In this fast guide, we're going to cover the basics of headless CMS and how it can benefit your content marketing efforts. If you're looking to modernize your content marketing, save time, and embrace omnichannel approaches, then this guide will get you up to speed on the latest in this sector.
Headless CMS is an "update" to traditional CMS systems. We'll explore the differences below, but the gist is that headless CMS allows you to deliver content to multiple channels simultaneously.
For example, say you wrote an article and wanted to push it to your website, your LinkedIn blog, and Medium. But you also want to share it on your social media channels and email newsletter. And if you have an app, it might be good to send out a push notification there, too.
As most traditional CMS options center around publishing to your website, you're going to have to do a lot of this posting, updating, sharing, and notifying manually. Uploading an article to your blog isn't the last step of content creation –– it's the first.
Headless CMS turns this on its head by building your content in a way that it can be delivered across your channels with one button push.
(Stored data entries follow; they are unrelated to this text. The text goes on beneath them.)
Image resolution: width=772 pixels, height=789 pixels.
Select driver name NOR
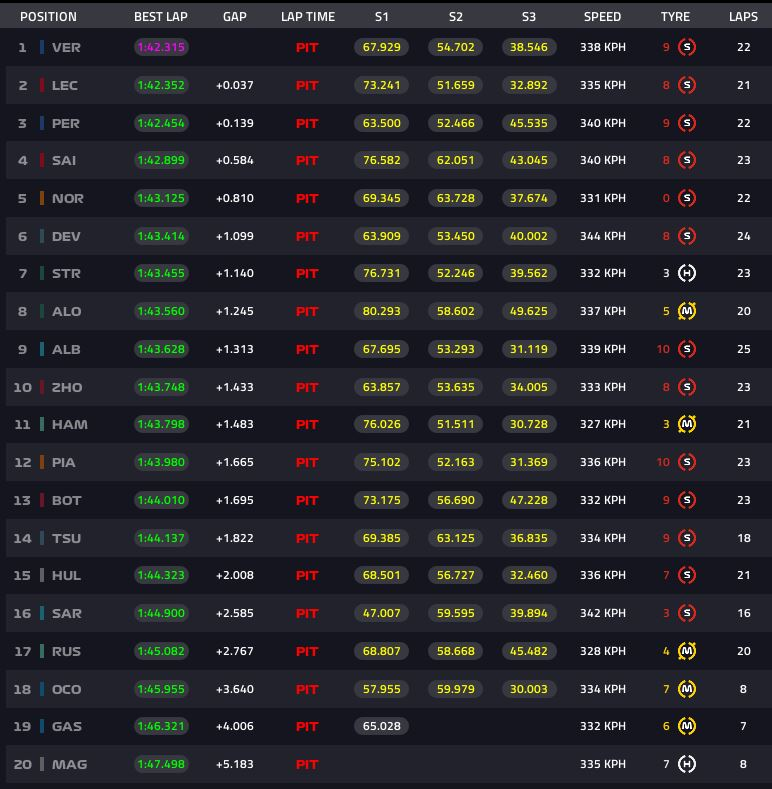67,198
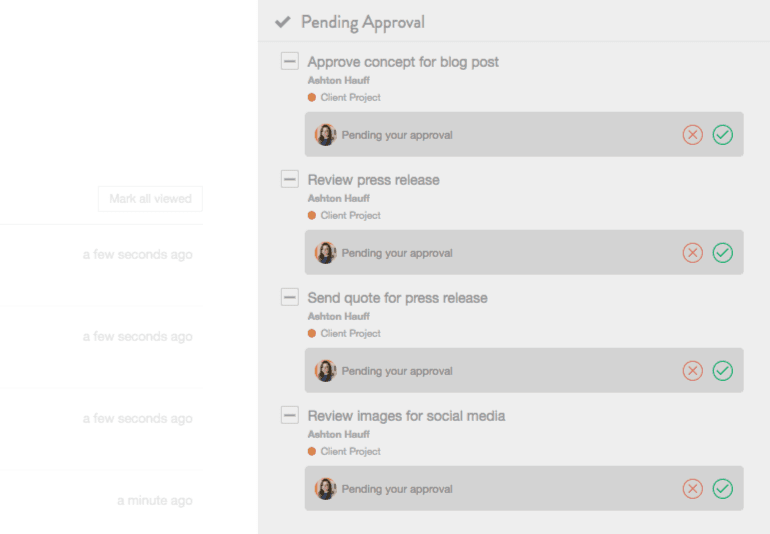The image size is (770, 534).
Task: Approve 'Send quote for press release' task
Action: coord(722,370)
The typical traditional CMS process involves creating a piece of content, typically a blog post, adding it to your CMS, and clicking "Publish". This publishes it to your website, and then it's up to you to share and copy it across your other media channels (Twitter, Medium, LinkedIn, email, etc.).
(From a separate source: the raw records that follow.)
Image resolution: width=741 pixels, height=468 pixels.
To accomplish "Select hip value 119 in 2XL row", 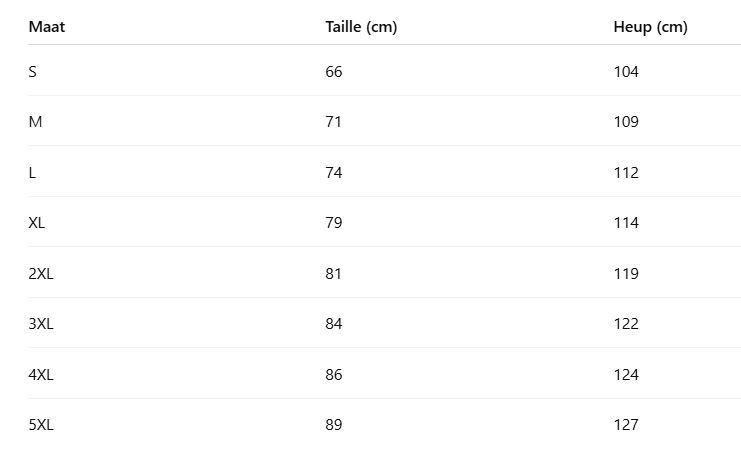I will tap(626, 274).
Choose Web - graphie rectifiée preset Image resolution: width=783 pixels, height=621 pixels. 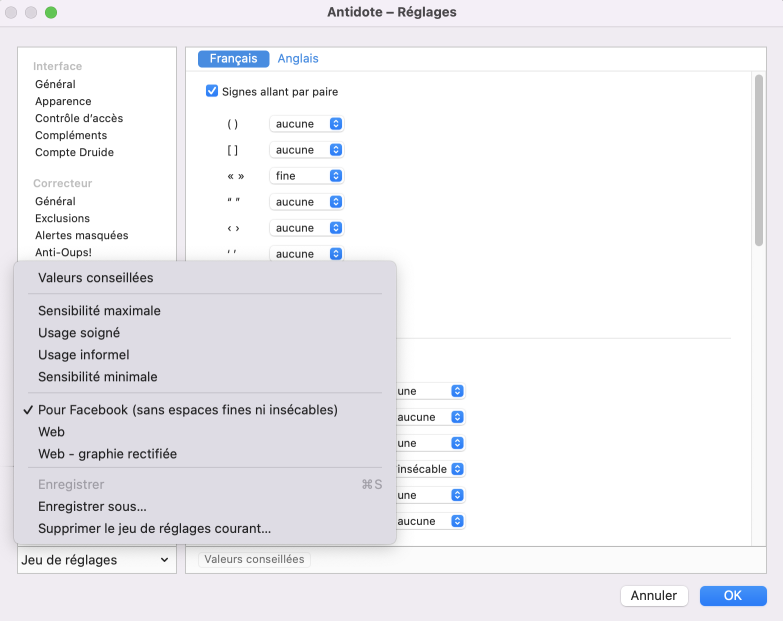click(107, 454)
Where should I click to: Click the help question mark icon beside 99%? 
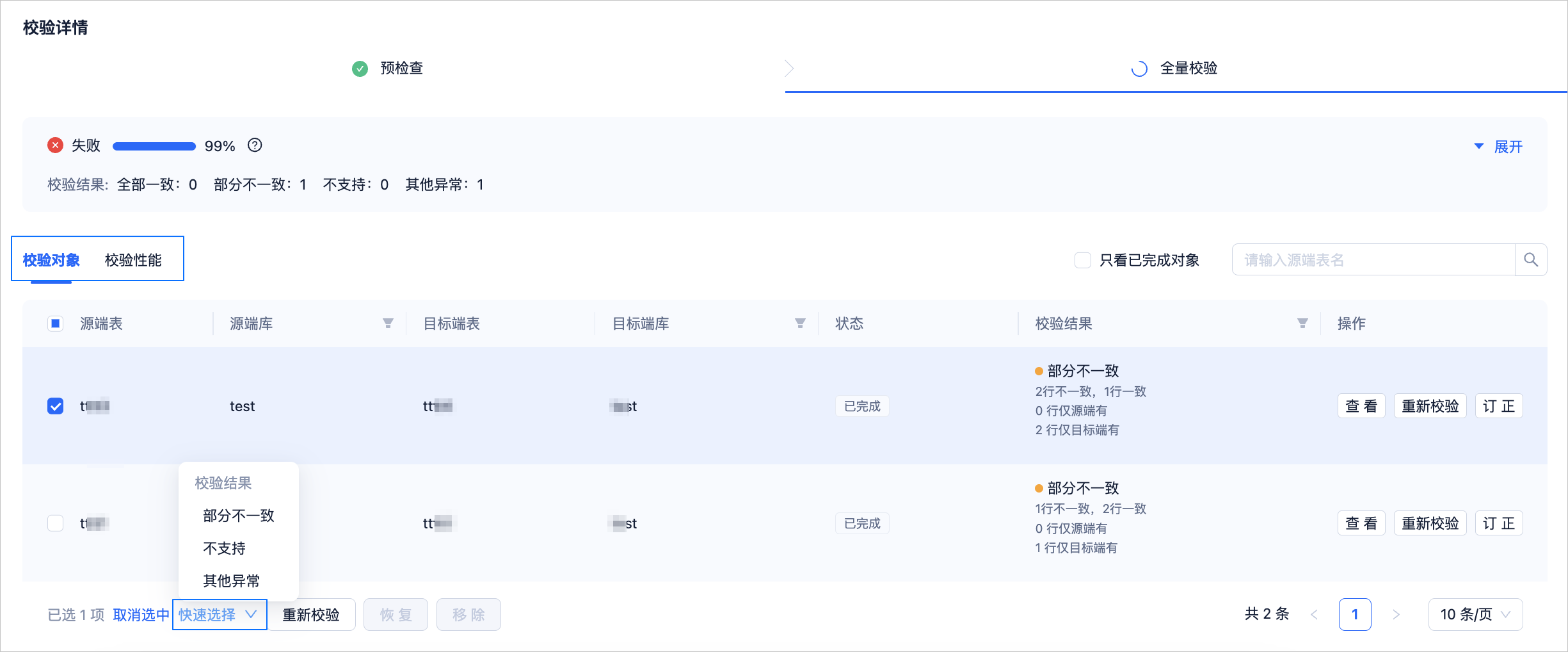pyautogui.click(x=255, y=145)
Traditional CMS was great in the earlier days of the internet, but it's not great at keeping up with today's needs. That's where headless CMS comes in. It allows you to create your content in a more structured, "chunked" way. You put each piece of the content and its metadata into fields, which takes a little longer than writing and clicking "Publish".
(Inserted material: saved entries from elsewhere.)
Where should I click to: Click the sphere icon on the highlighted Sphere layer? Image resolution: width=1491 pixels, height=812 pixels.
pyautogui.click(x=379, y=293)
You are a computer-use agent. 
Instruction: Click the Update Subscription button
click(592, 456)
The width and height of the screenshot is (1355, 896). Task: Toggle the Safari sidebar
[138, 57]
Once you do publish it, however, it's able to be shared across all of your channels at once. That's because you've specified the title, description, content, images, hashtags, keywords, taglines, etc., ahead of time. Your website and assorted channels can then pull the components of this content (titles and hashtags for Twitter, descriptions, and samples for emails, etc.) and send them out instantly.
The primary benefit of headless CMS is its flexibility. By dividing your content into chunks rather than leaving it as a wall of text, standalone video, or a lengthy podcast, you allow it to be easily tailored to whichever channel it's being shared on.
Another key benefit of headless CMS is that it replaces the one-size-fits-all nature of traditional CMS. A blog post isn't just hard to share on platforms like Twitter, Instagram, or TikTok –– it's impossible without just sharing a link. Headless CMS allows you to craft content in such a way that it can be molded to fit on any of these platforms.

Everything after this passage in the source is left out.